Moments is a research project in development by the MIT-IBM Watson AI Lab. The project is dedicated to building a very large-scale dataset to help AI systems recognize and understand actions and events in videos.
Today, the dataset includes a collection of one million labeled 3 second videos, involving people, animals, objects or natural phenomena, that capture the gist of a dynamic scene.
Three seconds events capture an ecosystem of changes in the world: 3 seconds convey meaningful information to understand how agents (human, animal, artificial or natural) transform from one state to another.
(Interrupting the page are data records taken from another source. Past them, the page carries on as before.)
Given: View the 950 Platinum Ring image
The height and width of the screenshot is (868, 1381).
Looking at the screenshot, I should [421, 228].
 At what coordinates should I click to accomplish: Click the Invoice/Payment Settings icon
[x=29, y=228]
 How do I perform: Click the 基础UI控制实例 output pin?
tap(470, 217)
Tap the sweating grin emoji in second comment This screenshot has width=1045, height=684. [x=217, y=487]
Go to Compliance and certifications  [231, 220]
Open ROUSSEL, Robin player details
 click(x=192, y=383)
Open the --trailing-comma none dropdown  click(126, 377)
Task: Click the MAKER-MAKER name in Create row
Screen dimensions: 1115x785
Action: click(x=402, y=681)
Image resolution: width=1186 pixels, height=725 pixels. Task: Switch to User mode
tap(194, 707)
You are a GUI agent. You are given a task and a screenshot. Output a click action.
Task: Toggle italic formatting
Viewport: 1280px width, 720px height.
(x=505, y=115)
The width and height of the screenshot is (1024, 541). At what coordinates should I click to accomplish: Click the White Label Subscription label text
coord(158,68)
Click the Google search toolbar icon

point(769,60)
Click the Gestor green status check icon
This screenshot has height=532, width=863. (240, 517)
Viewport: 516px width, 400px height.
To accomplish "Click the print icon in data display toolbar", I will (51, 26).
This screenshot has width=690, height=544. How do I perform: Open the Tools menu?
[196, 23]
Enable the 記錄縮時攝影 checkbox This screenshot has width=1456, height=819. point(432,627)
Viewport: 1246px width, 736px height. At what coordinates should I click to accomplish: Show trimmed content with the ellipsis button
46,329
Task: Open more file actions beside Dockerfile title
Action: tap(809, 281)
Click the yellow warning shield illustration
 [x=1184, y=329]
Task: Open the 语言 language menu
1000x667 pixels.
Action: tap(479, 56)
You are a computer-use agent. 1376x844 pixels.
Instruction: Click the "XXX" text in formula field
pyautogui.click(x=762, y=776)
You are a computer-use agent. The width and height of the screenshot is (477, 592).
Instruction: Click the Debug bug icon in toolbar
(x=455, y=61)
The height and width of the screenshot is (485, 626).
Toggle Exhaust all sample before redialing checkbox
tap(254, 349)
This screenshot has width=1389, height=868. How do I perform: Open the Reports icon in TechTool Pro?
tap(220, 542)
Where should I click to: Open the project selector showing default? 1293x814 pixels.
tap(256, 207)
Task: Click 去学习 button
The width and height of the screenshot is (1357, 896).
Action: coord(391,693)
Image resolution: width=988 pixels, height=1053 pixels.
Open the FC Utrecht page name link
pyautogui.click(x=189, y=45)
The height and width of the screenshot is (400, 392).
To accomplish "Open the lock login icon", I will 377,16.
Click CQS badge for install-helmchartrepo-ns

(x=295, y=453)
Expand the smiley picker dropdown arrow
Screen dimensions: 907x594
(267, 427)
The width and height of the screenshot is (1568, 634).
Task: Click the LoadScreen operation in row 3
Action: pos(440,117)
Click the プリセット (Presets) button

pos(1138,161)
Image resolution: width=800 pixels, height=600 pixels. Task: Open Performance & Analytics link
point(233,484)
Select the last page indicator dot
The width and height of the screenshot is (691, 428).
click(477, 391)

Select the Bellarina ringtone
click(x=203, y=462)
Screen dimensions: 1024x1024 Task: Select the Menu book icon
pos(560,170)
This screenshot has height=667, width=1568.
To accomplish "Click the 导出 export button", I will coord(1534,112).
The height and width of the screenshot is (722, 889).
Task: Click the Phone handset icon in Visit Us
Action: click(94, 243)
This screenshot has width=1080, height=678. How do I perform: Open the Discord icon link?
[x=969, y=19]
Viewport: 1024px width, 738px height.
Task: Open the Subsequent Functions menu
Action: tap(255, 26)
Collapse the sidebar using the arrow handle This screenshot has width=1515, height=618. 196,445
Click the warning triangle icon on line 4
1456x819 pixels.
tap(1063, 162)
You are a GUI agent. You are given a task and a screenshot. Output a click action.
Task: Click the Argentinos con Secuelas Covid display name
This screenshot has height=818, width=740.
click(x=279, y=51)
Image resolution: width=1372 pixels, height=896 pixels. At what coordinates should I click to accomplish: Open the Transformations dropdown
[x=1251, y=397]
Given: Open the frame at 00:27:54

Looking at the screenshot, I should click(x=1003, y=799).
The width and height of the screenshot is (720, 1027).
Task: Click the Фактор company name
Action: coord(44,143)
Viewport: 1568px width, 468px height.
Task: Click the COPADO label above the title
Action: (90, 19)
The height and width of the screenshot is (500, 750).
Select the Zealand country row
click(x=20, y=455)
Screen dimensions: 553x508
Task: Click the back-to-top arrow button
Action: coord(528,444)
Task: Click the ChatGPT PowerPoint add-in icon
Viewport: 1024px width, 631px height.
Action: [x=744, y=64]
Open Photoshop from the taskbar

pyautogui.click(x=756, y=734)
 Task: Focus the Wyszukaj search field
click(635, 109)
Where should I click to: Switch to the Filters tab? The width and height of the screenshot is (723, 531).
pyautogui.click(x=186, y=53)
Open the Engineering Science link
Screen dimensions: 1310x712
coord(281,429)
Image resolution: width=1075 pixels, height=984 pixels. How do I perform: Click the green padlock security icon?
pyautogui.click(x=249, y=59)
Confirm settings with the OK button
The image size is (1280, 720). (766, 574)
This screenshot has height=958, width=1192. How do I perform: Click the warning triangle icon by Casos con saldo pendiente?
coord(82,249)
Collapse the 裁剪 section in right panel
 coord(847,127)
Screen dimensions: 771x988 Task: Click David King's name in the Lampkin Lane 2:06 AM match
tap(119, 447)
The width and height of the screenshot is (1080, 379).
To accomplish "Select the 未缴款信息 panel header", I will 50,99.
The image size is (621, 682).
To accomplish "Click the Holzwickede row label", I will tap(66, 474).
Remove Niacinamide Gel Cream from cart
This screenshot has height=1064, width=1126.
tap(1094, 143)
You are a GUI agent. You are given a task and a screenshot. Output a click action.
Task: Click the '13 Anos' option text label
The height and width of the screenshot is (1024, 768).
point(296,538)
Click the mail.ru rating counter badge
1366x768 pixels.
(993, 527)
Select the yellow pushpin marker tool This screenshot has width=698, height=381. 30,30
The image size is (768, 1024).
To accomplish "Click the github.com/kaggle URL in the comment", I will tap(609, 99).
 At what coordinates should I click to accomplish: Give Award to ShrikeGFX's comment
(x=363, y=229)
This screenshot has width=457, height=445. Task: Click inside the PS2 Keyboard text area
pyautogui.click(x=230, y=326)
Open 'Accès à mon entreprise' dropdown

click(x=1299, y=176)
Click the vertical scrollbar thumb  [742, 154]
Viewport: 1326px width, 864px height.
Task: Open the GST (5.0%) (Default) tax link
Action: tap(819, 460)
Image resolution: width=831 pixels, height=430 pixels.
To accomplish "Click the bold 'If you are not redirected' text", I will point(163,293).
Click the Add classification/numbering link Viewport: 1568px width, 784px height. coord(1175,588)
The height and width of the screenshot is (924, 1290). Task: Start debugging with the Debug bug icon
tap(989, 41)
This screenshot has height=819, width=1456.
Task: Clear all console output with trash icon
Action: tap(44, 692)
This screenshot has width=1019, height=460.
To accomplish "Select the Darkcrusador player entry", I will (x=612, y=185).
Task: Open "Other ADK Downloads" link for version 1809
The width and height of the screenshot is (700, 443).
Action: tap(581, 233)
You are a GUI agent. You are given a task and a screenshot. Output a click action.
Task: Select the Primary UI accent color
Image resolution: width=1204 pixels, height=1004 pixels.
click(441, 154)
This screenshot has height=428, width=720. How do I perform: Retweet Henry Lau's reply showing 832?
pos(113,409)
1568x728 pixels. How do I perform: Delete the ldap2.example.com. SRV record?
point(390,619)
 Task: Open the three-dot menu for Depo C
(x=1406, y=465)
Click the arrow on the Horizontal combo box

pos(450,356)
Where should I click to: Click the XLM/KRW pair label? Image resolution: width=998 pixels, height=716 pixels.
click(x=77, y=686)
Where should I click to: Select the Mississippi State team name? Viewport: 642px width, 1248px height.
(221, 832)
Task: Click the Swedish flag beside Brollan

Designed to have large inter-class and intra-class variation that represent dynamical events at different levels of abstraction (i.e. "opening" doors, drawers, curtains, presents, eyes, mouths, and even flower petals).
A large-scale, human-annotated video dataset capturing visual and/or audible actions, produced by humans, animals, objects or nature that together allow for the creation of compound activities occurring at longer time scales.
Supervised tasks on a large coverage of the visual and auditory ecosystem help construct powerful but flexible feature detectors, allowing models to quickly transfer learned representations to novel domains.
Can we understand what models attend to during a prediction?
Here, we show the areas of the video frames that our neural network is focusing on in order to recognize the event in the video. These methods show the networks ability to locate the most important areas to focus on for each video clip so that it can identify each moment.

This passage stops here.